## Okuma Metni
□ □ □

2019 Yerel Seçimleri’nin ardından CHP, Millet İttifakı’nın da desteğiyle büyükşehirleri alınca “yepyeni” bir Türkiye hayal edildi. Fakat özellikle 2022’de Türkiye, hem siyasi hem de ekonomik açıdan kötü bir yıl yaşadı. Türkiye, Cumhuriyet’in 100. yılına hukuk devletinin olmadığı ve demokrasinin iyice geri plana atıldığı otoriter bir rejimle giriyor. 2023’te yepyeni Türkiye’yi görebilecek miyiz?
Ruşen Çakır, yeni yılın ilk yayınında 2023 seçimlerini, muhalefetin seçim hazırlıklarını ve Türkiye’nin bu seçime ne kadar hazır olduğunu değerlendiriyor.
Yayına hazırlayan: Gülden Özdemir
Merhaba, iyi günler, iyi pazarlar ve tabiî ki mutlu yıllar. 2023 Türkiye için çok önemli bir yıl; cumhuriyetimizin 100. yılı. Bunu görmek de nasip oldu. 50. yılı hatırlıyorum ve şimdi de 100. yılı yaşıyorum. Açıkçası hiç emin değildim, ama bu da ayrı bir mutluluk, 100. yılı görmüş olmak da. Cumhuriyet çok sorunlarla geldi. Sorunları kimi zaman çözülür gibi oldu; ama şu hâliyle 100. yıla gerçekten çok zor bir şekilde giriyor. Ekonomik açıdan zor bir şekilde giriyor, siyâsî açıdan zor. 100. yıla, hukuk devletinin olmadığı, demokrasinin iyice geri plana itildiği otoriter bir rejimle giriyor Türkiye. Ama bu yıl bütün bunları aşma imkânını da yakalamış bir şekilde giriyor.

□ □ □

## Ham Veri
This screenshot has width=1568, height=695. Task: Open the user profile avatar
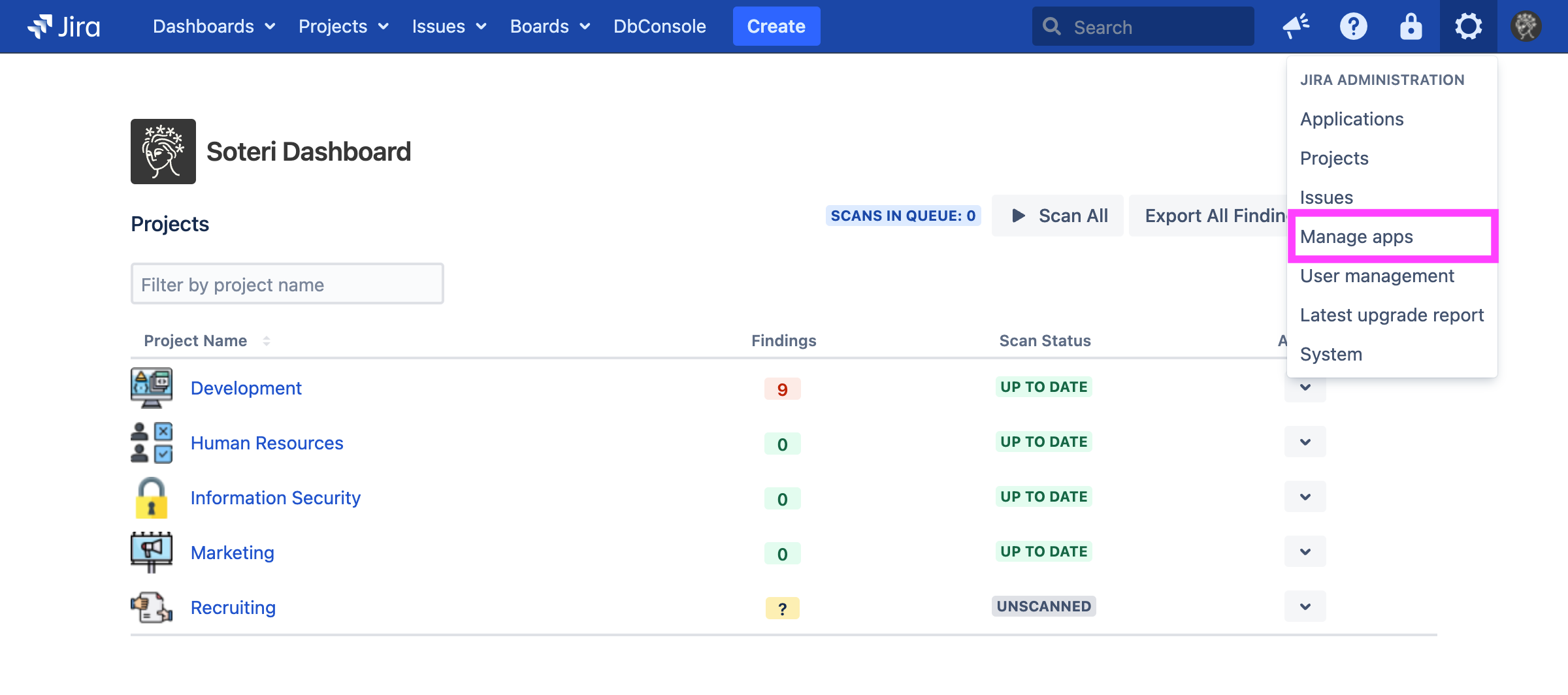(1526, 27)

□ □ □

Okuma metnine göre Ruşen Çakır, yeni yılın ilk yayınında hangi konuları değerlendirmektedir?

2023 seçimlerini, muhalefetin seçim hazırlıklarını ve Türkiye'nin bu seçime ne kadar hazır olduğunu değerlendirmektedir.